··· Text excerpt

The Freedom From Religion Foundation (FFRF) has Alabama in its crosshairs. But that’s nothing new, for the organization has been filing scurrilous lawsuits against the state and its institutions over the past few years.

In 2020, FFRF filed a lawsuit contesting the “So help me God,” portion of the voter declaration. And in April 2022, it celebrated a “win” of sorts in Jefferson County:

"Jefferson County Schools have agreed to stop opening high school football games with prayers broadcast over the public address loudspeakers, according to the Freedom From Religion Foundation, which complained about the practice at Gardendale High School and Pinson Valley High School.

Freedom From Religion Foundation staff attorney Chris Line sent a letter to Jefferson County School District calling it ‘inappropriate and unconstitutional’ to have prayers over the public address system at public school football games."

This is what these types of organizations do: drip, drip, drip until they achieve erosion.

Having made an inroad into community high schools, FFRF is setting its sights on Alabama’s universities, and the Sept. 12 “Unite Auburn” event presented FFRF with its next opportunity.

As 1819 News reported, thousands of people of all ages, colors, and creeds packed Neville Arena to worship and hear featured speakers. Following the event’s conclusion, people adjourned to Auburn's Red Barn where 200 people were baptized.

Auburn’s top three coaches promoted and participated in the event, so FFRF specifically targeted the coaches, demanding they be fired. WSFA 12 News explains:

"Several coaches are in hot water with a national nonprofit organization days after taking part in a cold water baptism event that saw hundreds of Auburn University students dedicate their lives to Christ.

······
··· Information supplied

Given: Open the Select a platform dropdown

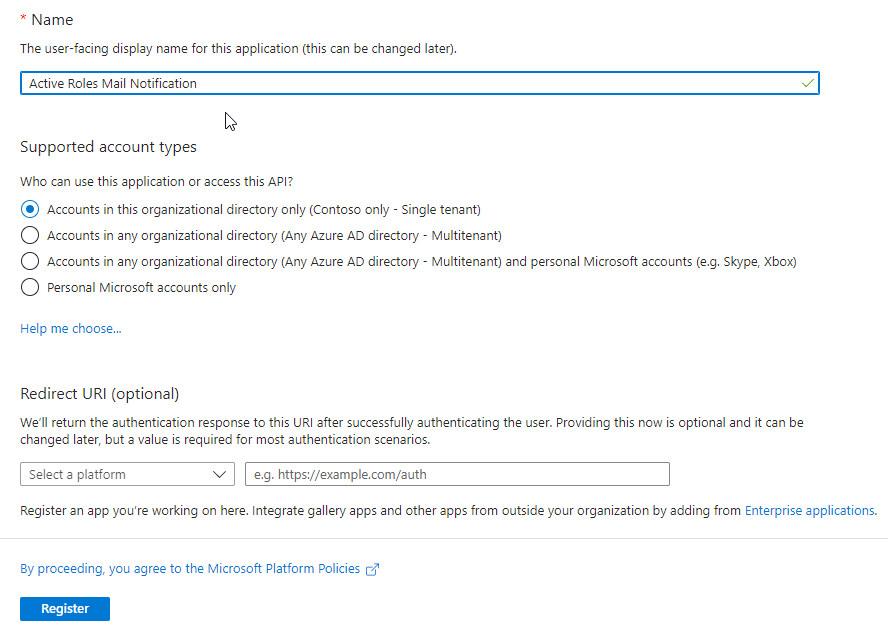Looking at the screenshot, I should click(x=127, y=474).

······

▶ _Tasks to complete_
**a.** Answer from the article on FFRF and Alabama:
(i) In what year did FFRF file a lawsuit over the "So help me God" portion of the voter declaration?
(ii) Which two high schools did FFRF complain about?
(iii) How many people were baptized at Auburn's Red Barn?
**b.** List every date or year mentioned in the article on FFRF and Alabama.
The listing has no connection to the text about the Freedom From Religion Foundation.

▶ _Full solutions_
**a.**
(i) 2020
(ii) Gardendale High School and Pinson Valley High School
(iii) 200

**b.**
2020
April 2022
Sept. 12